But can we query our data and get results even faster, regardless of the size of the string set? We sure can (but only marginally faster).

3. Trie

The key data structure that makes this possible is a Trie (pronounced Try) which is a type of tree data structure where keys/edges between nodes represent the next character from the current position.

An example Trie of [salt, car, cart, trie, tree]
With 'tree' being queried

To query a trie, we start at the root node, and traverse to the next node by following the edge/key for the next character in our string.

When we reach the final node in our query, leaf nodes, connected through an edge with a special character ('$' in our case) represent ends of strings. Their value is either the string itself or its ID key in a separate map.

3.1 Building a Trie

Building basic tries is a straightforward process:

/**
 * A basic trie built from an array of strings.
 * Further strings and string arrays can be inserted to it.
 * 
 * The autocomplete method matches strings with the query as a prefix.
 */
function Trie(strings) {
  const root = Node();
  insertStringArray(strings);

  /**
   * Trie node with a value property and children object
   *
   * Values are reserved for leaf nodes that denote 
   * the end of a string, and they store the string itself.
   * 
   * Children keys represent the next relative character and point to 
   * the relevant nodes.
   */
  function Node(value) {
    const children = {}
    return {value, children}
  }

  /**
   * Traverse the trie from root along the string characters until
   * the edge for the next character isn't found, or the string is
   * fully traced.

▸ Recorded data
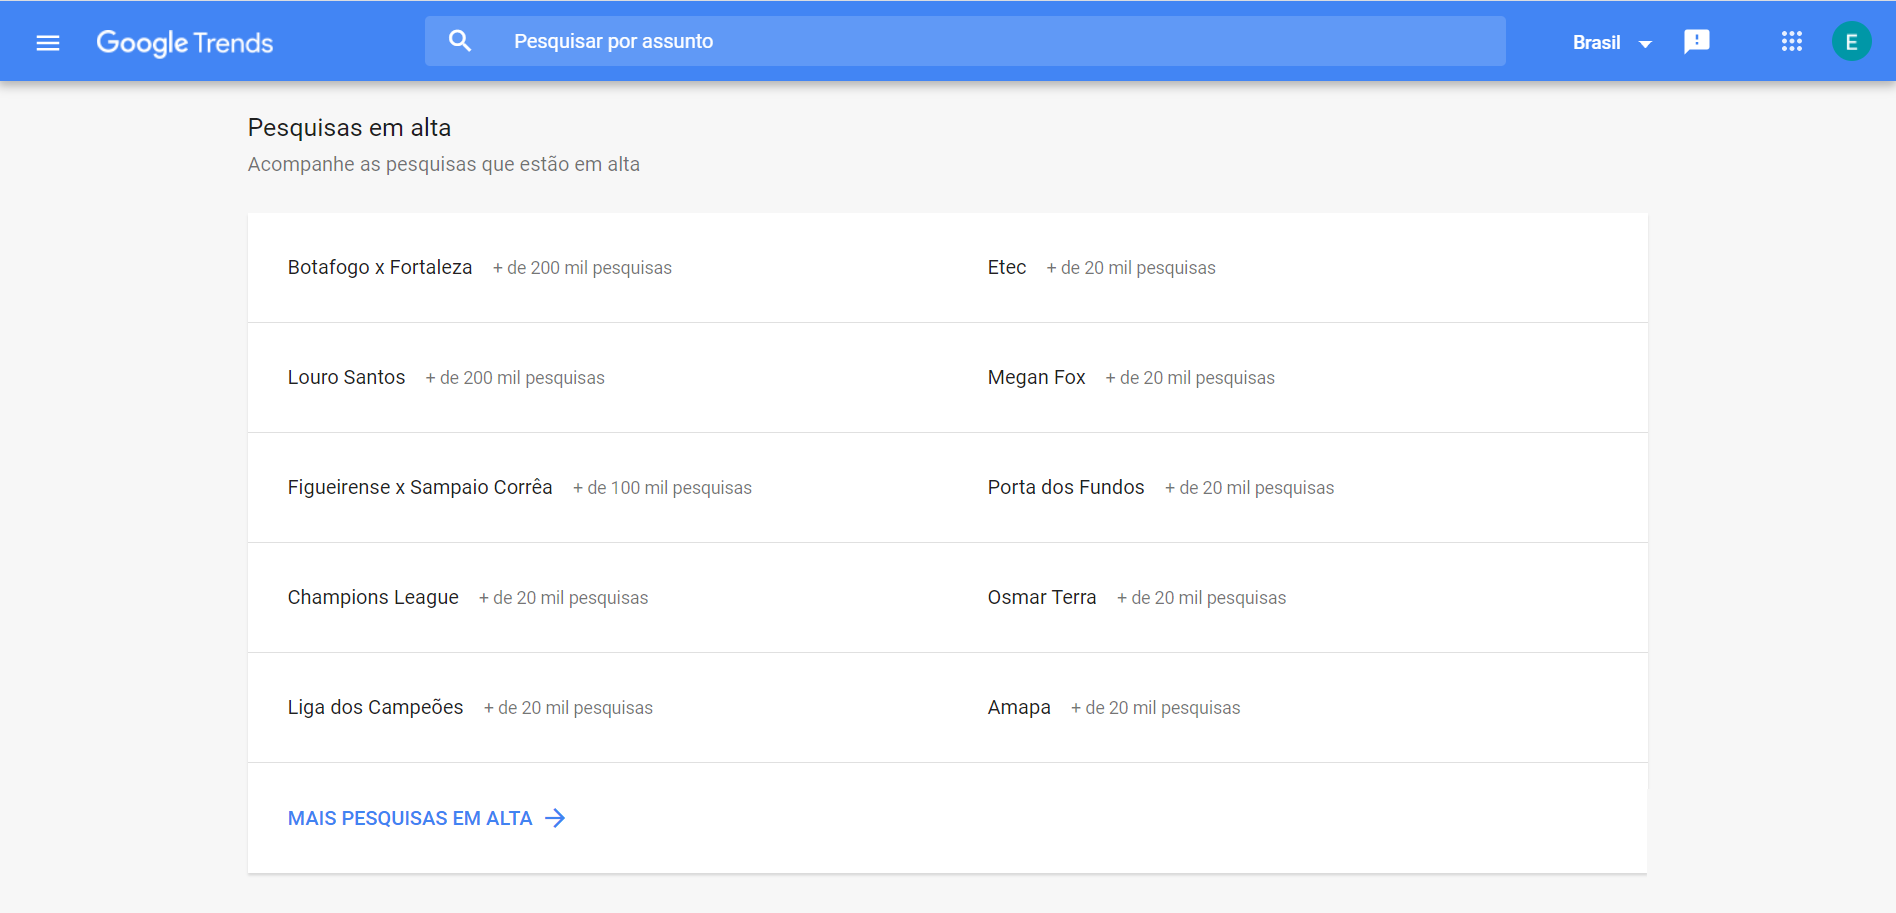Click the arrow beside Mais Pesquisas em Alta
The image size is (1896, 913).
click(556, 818)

▸ Tasks for this exercise
1. Quote the text about tries word for word, starting with "When we reach" and ending after "inserted to it.".
2. Continue the text about tries from the point where it stops.

▸ Solved problems
1.
When we reach the final node in our query, leaf nodes, connected through an edge with a special character ('$' in our case) represent ends of strings. Their value is either the string itself or its ID key in a separate map.

3.1 Building a Trie

Building basic tries is a straightforward process:

/**
 * A basic trie built from an array of strings.
 * Further strings and string arrays can be inserted to it.

2.
   * 
   * returns the final traced node, and the remaining string ('' if fully traced)
   */
  function trace(string, node = root) {
      if (!node) return
      return trace(string.slice(1), node.children[string[0]] || null) ||
        {node, remainingString: string}
  }

  /** 
   * Insert string into the trie by tracing the portion of the string already
   * in the trie, then adding nodes and edges for each remaining character.
   * 
   * After the string is fully inserted, add a final node on the '$' edge with 
   * the string as its value, marking the end of that path.
   */ 
  function insertString(string){
    let {node, remainingString} = trace(string);
    for (let char of remainingString) {
      const nextNode = Node();
      node.children[char] = nextNode;
      node = nextNode;
    }
    // Add a leaf node to represent the end of a string's path
    node.children['$'] = Node(string)
  }

  // Iterate through the array and insert each string
  function insertStringArray(stringArray) {
    stringArray.forEach(insertString)
  }

  /**
   * Matches all strings in the trie that contain the query string
   * as their prefix.
   * 
   * Returns an array of the matched strings (empty if none are found).
   */
  function autocomplete(string) {
    const {node, remainingString} = trace(string);
    // If the fully query isn't matched, return no matches
    if (remainingString) return [];

    const matches = [];
    // Visit all children nodes and add leaf node values. Can be done in a few ways.
    const stack = [node];
    while (stack.length) {
      const currentNode = stack.pop();

      /* Only leaf nodes, which are end of strings, have values.
         If we visit one, add that string to the matches */
      if (currentNode.value) matches.push(currentNode.value)

      // Add the current node's children to the stack
      const childNodes = Object.values(currentNode.children)
      stack.push(...childNodes)
    }
    return matches;
  }

  return { root, autocomplete, insertString, insertStringArray }
}

Trie (😉) different autocomplete queries, or make more tries.

Removing Strings
To remove a string from a trie, we determine the longest singular branch from the 'end of string' node towards the root, where each node has only one child. This is to avoid affecting any other string paths.

To do this, we trace the string normally from the root. At each character edge, we check if the next node only has 1 child:

If it does, we mark that edge to be deleted.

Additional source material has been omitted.